## GIVEN PASSAGE
☆ ☆ ☆ ☆

Your prime minister, Ehud Olmert, said the other day — he said this. He said, “It is absolutely intolerable for Israel to accept the threat of a nuclear Iran. I prefer not to discuss the Israeli options. Israel has many options.”

But your minister of strategic affairs, Avigdor Lieberman, said this on Thursday.

BLITZER: He said, “We must also be prepared to deal alone with this problem. The dialogue with Iran will be a 100-percent failure, just like it was with North Korea.

PERES: Well, I’m not so sure, you know. I think Iran is a problem for the rest of the world. I wouldn’t recommend that Israel will monopolize it and make it an Iranian-Israeli conflict. It will be a mistake. Israel has enough troubles of her own.

And I cannot see how the world can tolerate an Iranian bomb and, as a consequence, a Middle Eastern nuclear situation. It will go (inaudible) to terroristic organizations. Even the Russians have to think what will happen if a nuclear bomb will arrive, for example, to Chechnya.

So why should we monopolize it? I think it’s a danger.

Now, to talk with Iran, we have had relations with Iran, different Iran. The problem is…

BLITZER: You had relations when the shah was in power.

☆ ☆ ☆ ☆

## AIM 1
In the interview transcript on Iran, set down the text verbatim, starting with "And I cannot" and going on through "it’s a danger.".

## A block of data
☆ ☆ ☆ ☆

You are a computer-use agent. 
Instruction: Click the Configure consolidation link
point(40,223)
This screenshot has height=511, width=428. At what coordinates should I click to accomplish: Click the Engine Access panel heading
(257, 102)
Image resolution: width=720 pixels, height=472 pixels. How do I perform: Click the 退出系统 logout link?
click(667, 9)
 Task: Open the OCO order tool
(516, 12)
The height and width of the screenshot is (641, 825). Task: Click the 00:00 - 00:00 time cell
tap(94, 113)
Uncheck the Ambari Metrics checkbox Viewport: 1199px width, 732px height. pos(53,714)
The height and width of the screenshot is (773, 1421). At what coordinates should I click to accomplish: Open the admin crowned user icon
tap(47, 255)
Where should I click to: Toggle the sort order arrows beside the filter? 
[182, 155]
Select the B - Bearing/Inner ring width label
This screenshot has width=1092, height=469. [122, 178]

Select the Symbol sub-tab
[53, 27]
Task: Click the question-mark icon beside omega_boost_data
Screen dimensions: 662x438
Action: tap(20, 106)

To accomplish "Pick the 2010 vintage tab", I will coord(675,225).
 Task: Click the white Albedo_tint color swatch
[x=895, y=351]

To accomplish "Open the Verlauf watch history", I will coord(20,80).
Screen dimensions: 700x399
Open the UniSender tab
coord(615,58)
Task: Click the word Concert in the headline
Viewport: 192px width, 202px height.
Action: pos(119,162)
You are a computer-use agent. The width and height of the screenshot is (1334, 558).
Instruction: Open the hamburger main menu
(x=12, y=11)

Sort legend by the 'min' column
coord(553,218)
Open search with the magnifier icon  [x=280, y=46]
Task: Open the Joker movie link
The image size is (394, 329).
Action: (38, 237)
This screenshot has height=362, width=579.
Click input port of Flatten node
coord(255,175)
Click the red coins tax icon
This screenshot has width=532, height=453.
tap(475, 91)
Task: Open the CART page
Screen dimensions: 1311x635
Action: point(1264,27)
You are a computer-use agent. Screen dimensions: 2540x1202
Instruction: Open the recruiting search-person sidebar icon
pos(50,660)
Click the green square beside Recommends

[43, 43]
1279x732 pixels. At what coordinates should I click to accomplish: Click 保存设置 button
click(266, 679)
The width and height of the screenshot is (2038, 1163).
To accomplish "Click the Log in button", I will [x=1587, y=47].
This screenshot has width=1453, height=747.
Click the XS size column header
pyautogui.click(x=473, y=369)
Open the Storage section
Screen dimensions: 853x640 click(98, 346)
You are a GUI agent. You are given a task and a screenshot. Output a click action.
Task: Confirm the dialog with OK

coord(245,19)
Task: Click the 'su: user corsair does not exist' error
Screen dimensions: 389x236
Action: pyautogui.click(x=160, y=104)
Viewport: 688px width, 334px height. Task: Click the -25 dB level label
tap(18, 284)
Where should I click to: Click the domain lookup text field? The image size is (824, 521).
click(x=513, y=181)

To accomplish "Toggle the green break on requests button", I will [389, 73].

☆ ☆ ☆ ☆

## AIM 2
Output as a numbered list the rows of the data block, starting with the line containing "This screenshot has height=511, width=428." and going on through the line containing "click(667, 9)", leaving out blank lines.

## COMPLETE OUTPUT 1
And I cannot see how the world can tolerate an Iranian bomb and, as a consequence, a Middle Eastern nuclear situation. It will go (inaudible) to terroristic organizations. Even the Russians have to think what will happen if a nuclear bomb will arrive, for example, to Chechnya.

So why should we monopolize it? I think it’s a danger.

## COMPLETE OUTPUT 2
1. This screenshot has height=511, width=428. At what coordinates should I click to accomplish: Click the Engine Access panel heading
2. (257, 102)
3. Image resolution: width=720 pixels, height=472 pixels. How do I perform: Click the 退出系统 logout link?
4. click(667, 9)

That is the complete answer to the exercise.